:: RECORDS SHOWN
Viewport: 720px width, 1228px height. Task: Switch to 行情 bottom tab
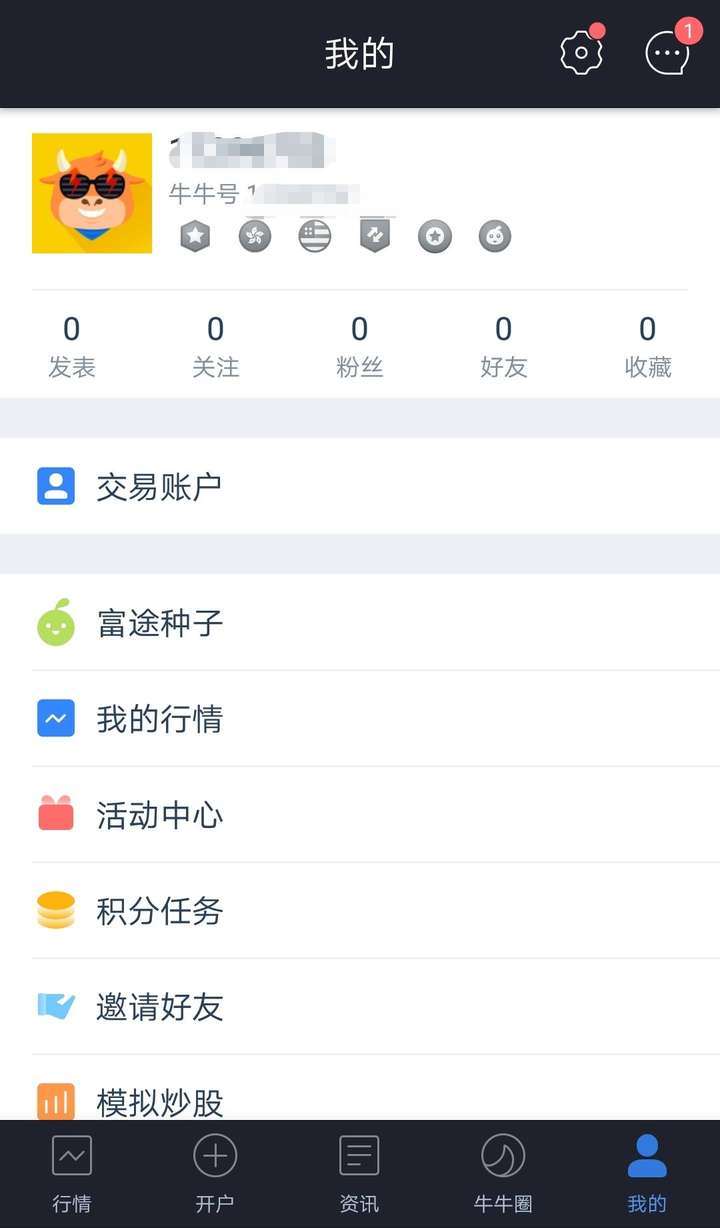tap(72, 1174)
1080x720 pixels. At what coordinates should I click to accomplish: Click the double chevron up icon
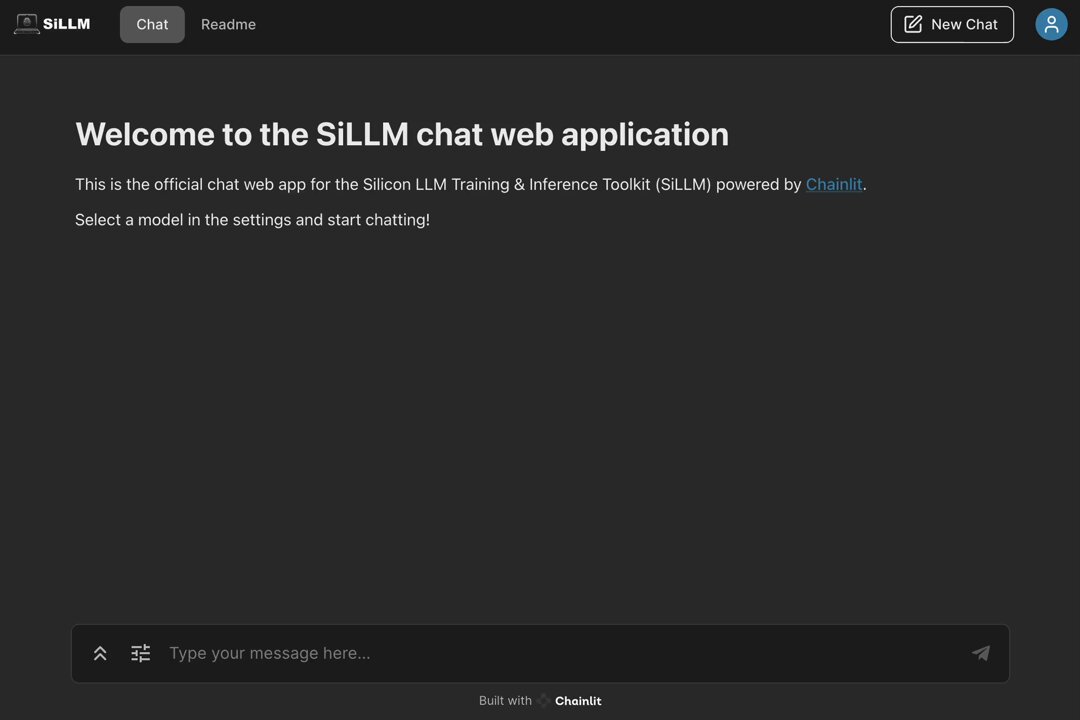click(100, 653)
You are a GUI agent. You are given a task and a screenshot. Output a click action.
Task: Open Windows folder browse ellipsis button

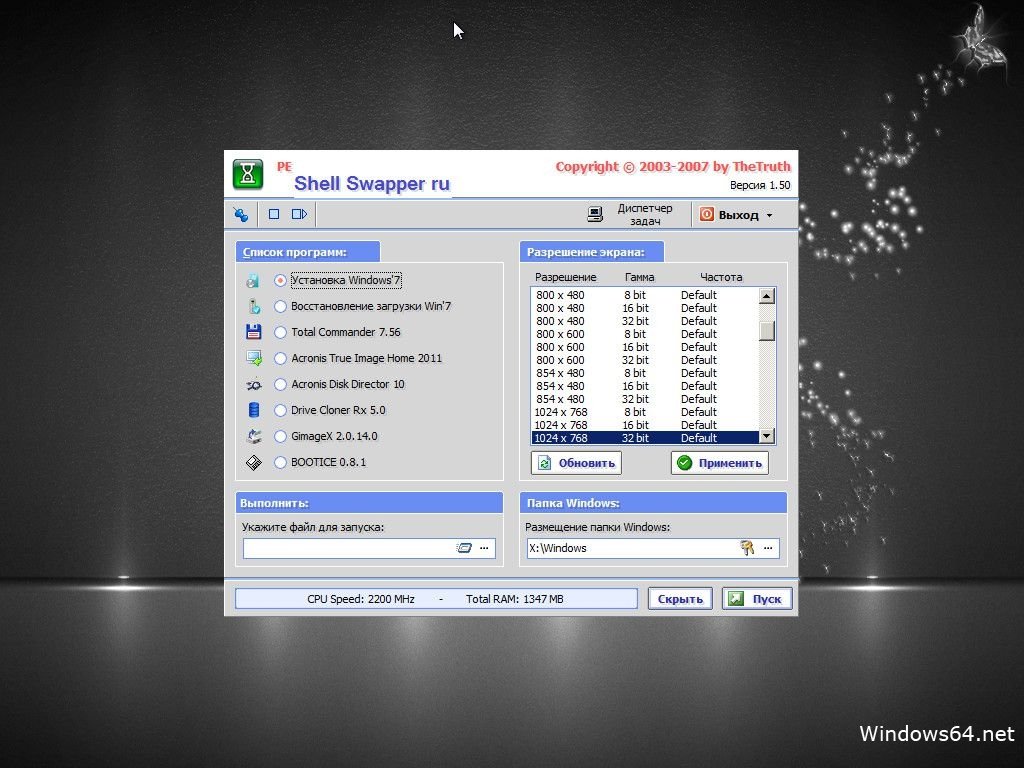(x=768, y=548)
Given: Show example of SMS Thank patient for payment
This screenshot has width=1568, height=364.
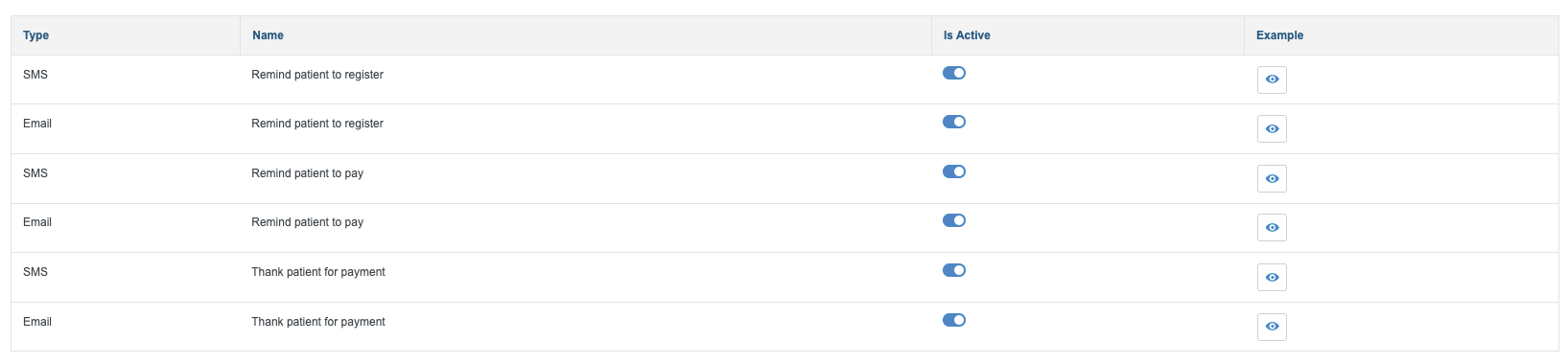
::::
DIRECTIONS FOR THIS TASK |
An exact restatement of every record is required. Omit the images.

TASK SOLUTION |
Viewport: 720px width, 1228px height. Task: Switch to 行情 bottom tab
tap(72, 1174)
1080x720 pixels. At what coordinates should I click to accomplish: Click the double chevron up icon
click(100, 653)
You are a GUI agent. You are given a task and a screenshot. Output a click action.
Task: Open Windows folder browse ellipsis button

(x=768, y=548)
Given: Show example of SMS Thank patient for payment
This screenshot has width=1568, height=364.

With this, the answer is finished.